Stored items
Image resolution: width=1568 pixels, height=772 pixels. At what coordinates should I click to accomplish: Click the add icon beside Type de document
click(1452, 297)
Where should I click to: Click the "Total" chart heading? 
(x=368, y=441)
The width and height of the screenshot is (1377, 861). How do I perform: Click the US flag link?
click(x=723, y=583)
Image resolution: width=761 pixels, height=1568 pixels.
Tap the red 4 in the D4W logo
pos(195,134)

ACTIVITY :: Each record above is to be reproduced exactly, in full.

PROBLEM SOLUTION ::
Image resolution: width=1568 pixels, height=772 pixels. At what coordinates should I click to accomplish: Click the add icon beside Type de document
click(1452, 297)
Where should I click to: Click the "Total" chart heading? 
(x=368, y=441)
The width and height of the screenshot is (1377, 861). How do I perform: Click the US flag link?
click(x=723, y=583)
Image resolution: width=761 pixels, height=1568 pixels.
Tap the red 4 in the D4W logo
pos(195,134)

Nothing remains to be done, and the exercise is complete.